Potere economico e strategia neoliberista
L’analisi di Giannini indica chiaramente che il disastro politico ed economico che oggi viviamo è il risultato di scelte progettate nel profondo, orchestrate da élite economiche nel corso degli ultimi 40 anni. Sotto l’influenza di queste forze, il neoliberismo ha guadagnato terreno, ridefinendo le dinamiche di potere e governance. Le visioni di Milton Friedman, che enfatizzano come l’economia debba essere gestita da pochi e senza intervento statale, rappresentano il punto di partenza di questo mutamento.

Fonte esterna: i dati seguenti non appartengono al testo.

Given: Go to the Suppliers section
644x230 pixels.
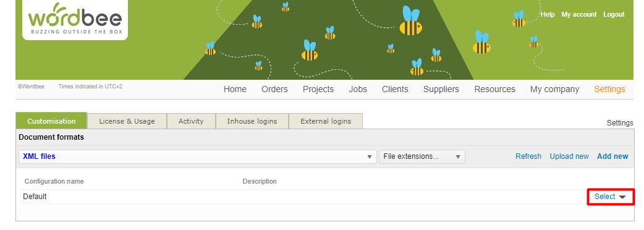Looking at the screenshot, I should click(441, 89).
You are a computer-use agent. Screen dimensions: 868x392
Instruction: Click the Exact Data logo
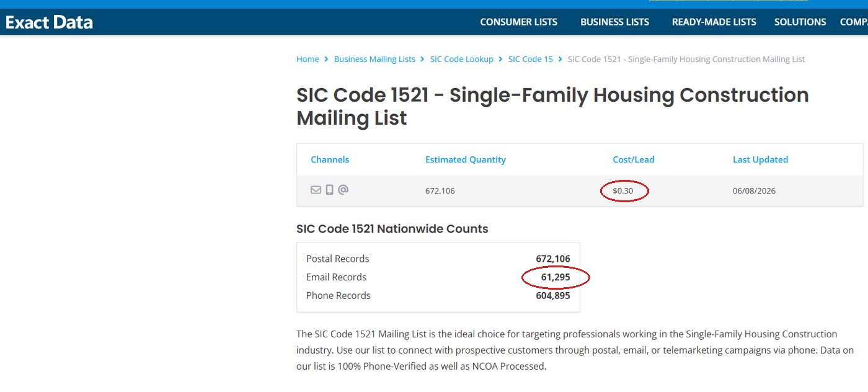49,22
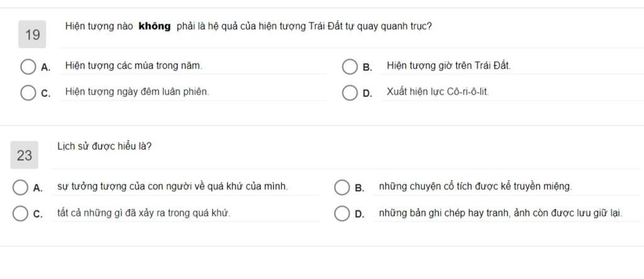This screenshot has width=644, height=279.
Task: Click answer text "Hiện tượng các mùa trong năm"
Action: click(x=133, y=65)
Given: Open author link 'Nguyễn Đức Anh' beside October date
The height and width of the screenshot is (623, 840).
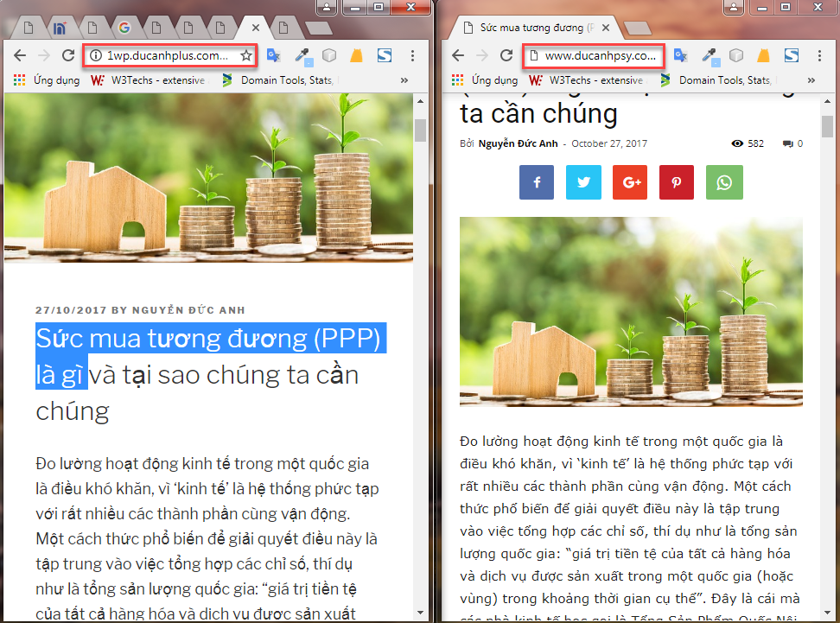Looking at the screenshot, I should click(x=519, y=143).
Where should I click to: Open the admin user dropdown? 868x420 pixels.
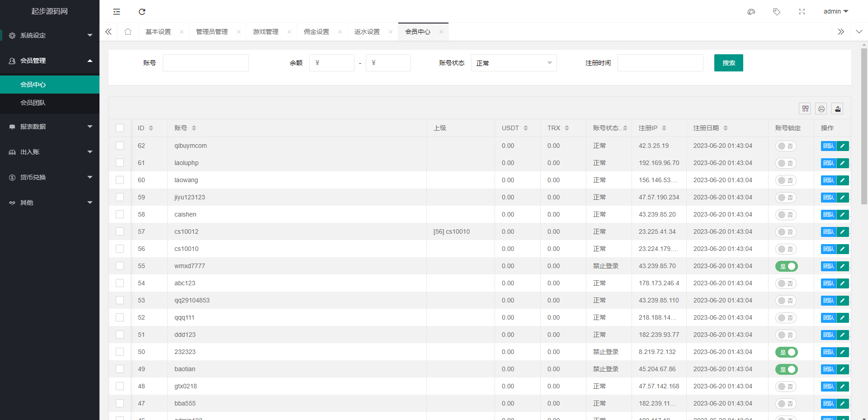[x=835, y=12]
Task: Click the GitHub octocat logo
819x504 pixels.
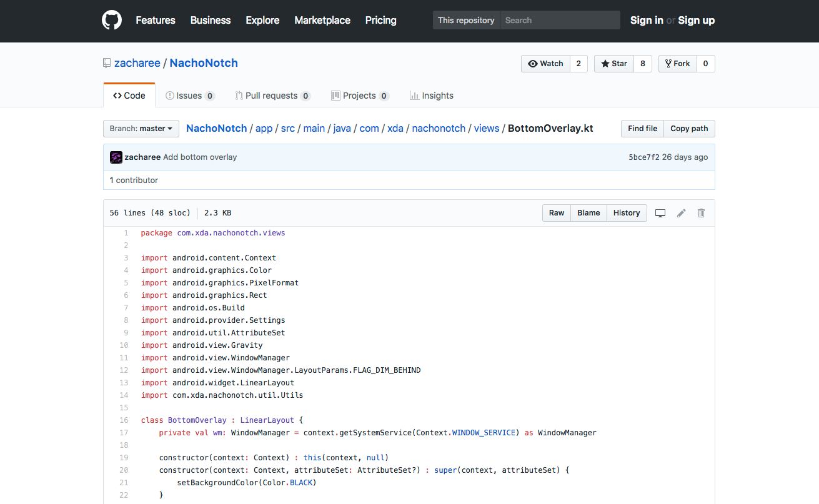Action: click(112, 21)
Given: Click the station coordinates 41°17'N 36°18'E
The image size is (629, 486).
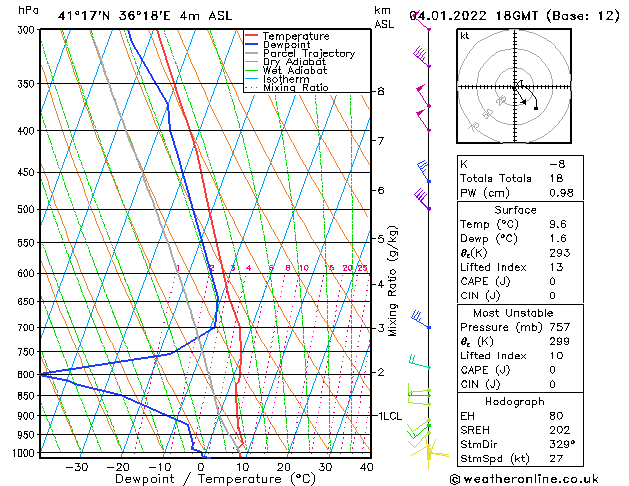Looking at the screenshot, I should click(x=114, y=16).
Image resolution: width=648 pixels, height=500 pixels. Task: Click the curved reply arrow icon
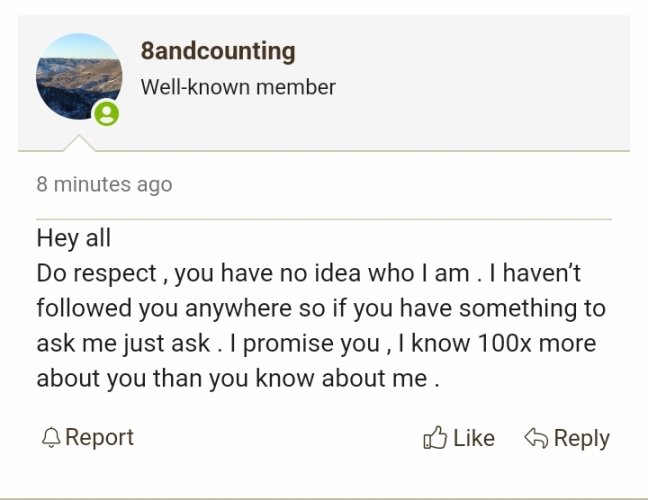click(536, 438)
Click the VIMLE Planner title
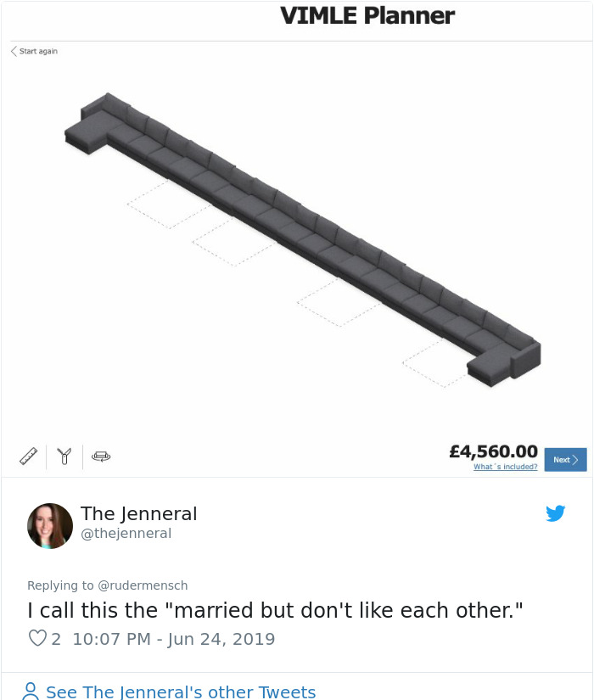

Contrariamente ai principi keynesiani, che sostengono un’intervenzione dello Stato per ridistribuire la ricchezza, le attuali pratiche hanno portato a una concentrazione della ricchezza e del potere nelle mani di una ristretta élite, molto vicina ai poteri oligarchici. Ciò ha condotto a un impoverimento crescente del ceto medio e dei più vulnerabili, rendendo critica la necessità di un cambiamento radicale nella governance economica.
La richiesta di una risposta economica e sociale
In un contesto delicato come quello attuale, non è sufficiente parlare di riarmo o interventi militari, come sostenuto da alcuni leader europei. La soluzione, piuttosto, risiede nella necessità di riavviare l’economia sulle basi di un programma che richieda un intervento statale forte. Si tratta di creare un ambiente in cui la giustizia economica possa prevalere, rispondendo alle esigenze di una società sempre più disillusa e impoverita.
Portare avanti politiche che si indirizzino verso la redistribuzione della ricchezza, l’inclusione dei più vulnerabili e l’incremento della giustizia sociale dovrebbero diventare le priorità. Solo riportando la questione economica su binari keynesiani sarà possibile liberarsi dall’influenza opprimente degli oligarchi e restituire il potere economico e politico al popolo. Solo un ritorno alla giustizia sociale e all’equità economica potrà garantire un futuro stabile e prospero per le generazioni a venire.